Una decisión atractiva es que todos los intérpretes deban incluir en sus repertorios al menos una de las obras compuestas en las misiones. Siempre es interesante escuchar cómo músicos con diferente formación y de diferentes tradiciones (nacionales, estéticas, etcétera) resuelven estas piezas.
También están las historias de los músicos de estos pueblos. No hay muchos casos, en el continente, de misiones que luego de la expulsión de los jesuitas siguieran habitadas, que continuarán o formarán sus propias tradiciones, que dieran paso a pueblos o pequeñas ciudades con la estructura misional como centro simbólico y arquitectónico. En la Chiquitanía sí sucedió.

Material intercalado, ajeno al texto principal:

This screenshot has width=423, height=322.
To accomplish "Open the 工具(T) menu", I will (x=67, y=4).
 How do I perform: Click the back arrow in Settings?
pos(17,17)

Quizás el mejor ejemplo sea el pequeño, lejano, bello pueblo de Santa Ana. La Iglesia, por ejemplo, fue construida unos cincuenta años después de la expulsión de los jesuitas. Fue levantada por las mismas personas del pueblo y todavía ahora hay quien se ríe de las vigas un poco chuecas. Estas personas resguardaron y recrearon las músicas, las proyecciones nativas de los ritos traídos por religiosos europeos. Se traspasaron de viejos a jóvenes, de generación a generación; a veces copiando las partituras, a veces valiéndose de la memoria, de la transmisión oral. Si alguna vez están en Santa Ana, pregunten por Luis, quien cuida la iglesia, el último en aprender a tocar el violín antes de que su pequeño mundo cambiara: antes de la Unesco, antes de las fundaciones, antes de los turistas, antes de que esos cantos (sus versiones de la misa, en latín y chiquitano, tocadas con bombo, tambor y violín, en compañía de las viejas del cabildo, las azucenas) se convirtieran en patrimonio cultural. Luis les contará cómo aprendió a tocar el violín, cómo aprendió a afinarlo (usando un fraseo acerca de borrachos y tragos), por qué se toca tal cosa en tal fecha y por qué esa música es mucho más que música: por qué funciona como cohesionador de una comunidad.

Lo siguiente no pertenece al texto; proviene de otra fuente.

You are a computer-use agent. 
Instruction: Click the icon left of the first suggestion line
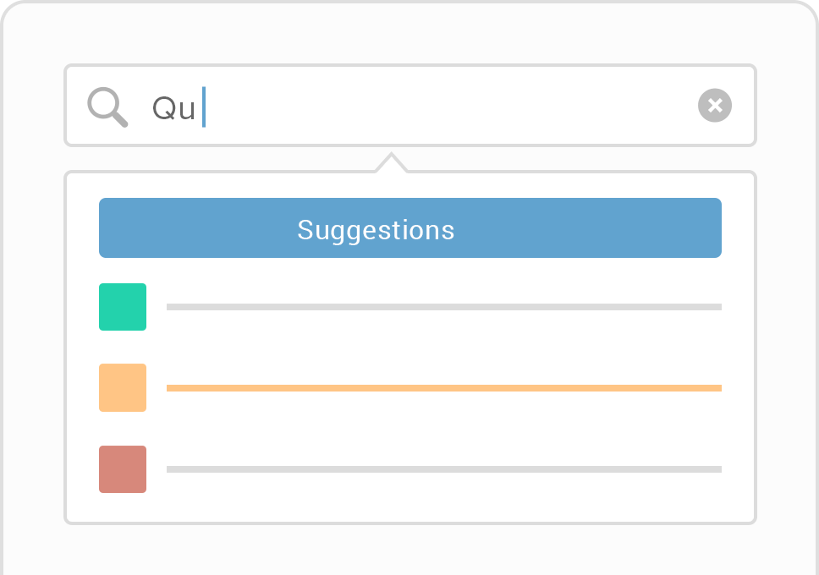pos(123,307)
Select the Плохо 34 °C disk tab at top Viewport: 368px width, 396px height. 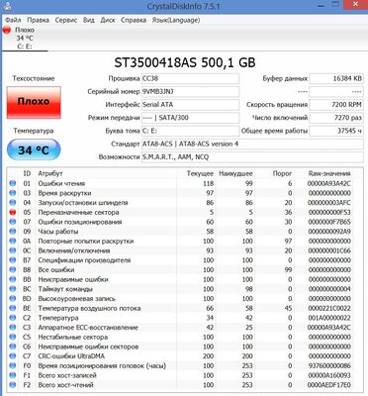coord(25,39)
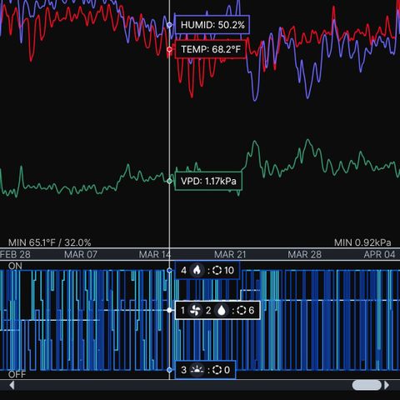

Y a la vez, la música se presenta como una oportunidad. El sonsonete punk acerca de hacerlo por uno mismo, de construirse su propio futuro, es para muchos chicos de estos pueblos no una opción sino la única vía de escapar a su destino de clase, su destino de casta (las castas siguen siendo la base de la estructura social boliviana, pero no es algo bonito para mencionar en un parque temático).
Aprenden a tocar sus instrumentos de oído, absorben lo que pueden, preguntan a los participantes que el festival trae de parajes remotos, a veces se agencian un curso, una lección, un truco, se lo pasan a otros, y entonces tocan. En contra de todas las apuestas, de todos los destinos de clase y de casta, tocan.
Un parque temático no es una catedral. Y ninguna catedral se acerca siquiera a un buen parque temático. Entremedio, se cumple la regla de los dinosaurios inventados por ingeniería genética: la vida se hace camino.